Verkauft wird das Modell als Schritt in die Zukunft. Ganz sicher ist es unter gewissen Voraussetzungen sehr erfolgversprechend. Auf diese Art lässt sich nämlich ein Gegner, der das Konterspiel besonders gut beherrscht, ganz prima aus dem Spiel nehmen. Das Pokalfinale lieferte den Beweis. Und weil die Bayern im Champions-League-Halbfinale an der von Guardiola als "beste Kontermannschaft der Welt" geehrten Auswahl von Real Madrid zerschellt war, erklärt sich der Rückweg ins eher Deckungstreue nicht nur in Anbetracht der Dortmunder Qualitäten.

Systemänderung bei Ballbesitz

Bei Ballbesitz soll aus diesem 5-2-2-1-System ein 3-4-3 werden. Dazu bewegen sich die Mittelfeldspieler am Flügel weiter nach vorn. Vorteil für die angreifende Mannschaft: Das eigene Mittelfeld bleibt immer gut besetzt, dem Gegner werden die Räume bereits im Konteransatz verstellt. Und jeder Spieler findet in unmittelbarer Nähe einen Kollegen für das so geliebte Kurzpass-Spiel. Im Kern aber bleibt die Dreier- oder Fünferkette ein defensiver Entwurf. Das glaubt nur bei den Bayern niemand, weil ihr Trainer bislang lediglich als glühender Verfechter des offensiven Fußballs hervorgetreten ist. Dass es ihm auch mal um den schnöden Erfolg an sich gehen könnte, ist verhältnismäßig neu.
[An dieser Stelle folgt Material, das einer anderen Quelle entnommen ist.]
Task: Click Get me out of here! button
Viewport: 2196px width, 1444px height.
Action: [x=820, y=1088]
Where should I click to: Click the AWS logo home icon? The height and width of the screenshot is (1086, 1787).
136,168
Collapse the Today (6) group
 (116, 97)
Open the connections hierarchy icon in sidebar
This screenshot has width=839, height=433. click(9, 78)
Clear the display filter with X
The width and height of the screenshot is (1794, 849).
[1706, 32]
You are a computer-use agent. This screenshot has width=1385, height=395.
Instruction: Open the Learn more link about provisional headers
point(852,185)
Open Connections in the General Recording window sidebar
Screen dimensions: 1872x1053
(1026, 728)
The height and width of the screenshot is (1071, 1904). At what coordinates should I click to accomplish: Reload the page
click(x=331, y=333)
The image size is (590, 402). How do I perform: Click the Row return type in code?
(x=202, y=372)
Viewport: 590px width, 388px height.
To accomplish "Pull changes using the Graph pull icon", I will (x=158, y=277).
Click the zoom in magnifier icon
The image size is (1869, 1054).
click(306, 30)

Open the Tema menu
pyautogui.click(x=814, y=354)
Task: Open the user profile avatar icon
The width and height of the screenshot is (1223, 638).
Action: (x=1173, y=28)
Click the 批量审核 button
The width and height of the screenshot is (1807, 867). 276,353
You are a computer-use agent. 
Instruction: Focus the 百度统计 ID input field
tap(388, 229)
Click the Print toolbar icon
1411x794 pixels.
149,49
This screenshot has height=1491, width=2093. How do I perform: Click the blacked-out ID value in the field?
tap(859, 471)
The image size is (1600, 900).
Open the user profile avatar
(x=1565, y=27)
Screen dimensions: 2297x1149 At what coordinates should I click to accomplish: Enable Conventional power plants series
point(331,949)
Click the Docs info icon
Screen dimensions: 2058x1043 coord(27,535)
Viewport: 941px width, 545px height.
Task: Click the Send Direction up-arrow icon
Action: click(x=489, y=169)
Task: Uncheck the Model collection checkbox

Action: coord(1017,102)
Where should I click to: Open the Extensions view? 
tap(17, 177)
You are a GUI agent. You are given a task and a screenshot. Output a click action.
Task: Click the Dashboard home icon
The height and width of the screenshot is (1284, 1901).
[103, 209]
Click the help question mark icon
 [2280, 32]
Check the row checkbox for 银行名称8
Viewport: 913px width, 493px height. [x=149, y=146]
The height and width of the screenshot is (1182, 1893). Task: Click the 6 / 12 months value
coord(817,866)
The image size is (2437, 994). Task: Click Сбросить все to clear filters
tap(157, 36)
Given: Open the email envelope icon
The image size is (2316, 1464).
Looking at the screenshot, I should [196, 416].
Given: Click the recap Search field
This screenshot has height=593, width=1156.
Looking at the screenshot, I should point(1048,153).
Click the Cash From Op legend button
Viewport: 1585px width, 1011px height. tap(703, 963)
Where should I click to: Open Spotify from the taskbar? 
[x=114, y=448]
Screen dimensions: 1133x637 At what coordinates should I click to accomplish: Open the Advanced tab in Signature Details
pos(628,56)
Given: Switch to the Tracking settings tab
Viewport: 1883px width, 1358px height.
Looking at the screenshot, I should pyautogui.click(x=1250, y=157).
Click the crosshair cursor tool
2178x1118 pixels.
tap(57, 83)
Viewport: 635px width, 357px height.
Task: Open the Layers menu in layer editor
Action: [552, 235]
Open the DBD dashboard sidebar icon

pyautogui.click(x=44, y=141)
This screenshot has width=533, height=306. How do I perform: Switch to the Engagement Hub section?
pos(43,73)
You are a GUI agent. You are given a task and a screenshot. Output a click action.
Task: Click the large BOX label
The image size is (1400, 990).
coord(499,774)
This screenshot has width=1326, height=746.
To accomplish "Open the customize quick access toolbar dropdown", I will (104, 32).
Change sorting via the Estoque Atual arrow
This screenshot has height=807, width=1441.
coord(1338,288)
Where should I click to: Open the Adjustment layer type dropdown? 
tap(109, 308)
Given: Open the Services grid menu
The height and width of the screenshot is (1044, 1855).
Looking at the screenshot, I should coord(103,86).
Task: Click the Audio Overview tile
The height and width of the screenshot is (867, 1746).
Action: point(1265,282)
Noch frischer ist diese Erfahrung für die Holländer. Dort gehört es seit Jahrzehnten zum guten Ton, im 4-3-3 nach vorn zu stürmen, bereits der Rückpass steht bei den Anhängern des Voetbal totaal (Fußball total) auf dem Index. Deswegen traf Bondscoach Louis van Gaal eine Nation ins taktische Herz, als er bei der WM in Brasilien ebenfalls auf Fünferkette und Konterfußball setzte. Der Protest wurde entschieden leiser, als sich die Niederländer mit ihrer deutlich defensiveren Taktik bis auf den dritten Platz spielten.

In Italien gilt das Spiel mit einer zentralen Dreierkette seit vielen Jahren als unumstrittenes Erfolgsmodell. Dort hat die Abwehr ohnehin einen höheren Stellenwert. Alles eine Frage der Fußballkultur. Oder im (Neu-)Sportdeutsch: eine Frage der Philosophie.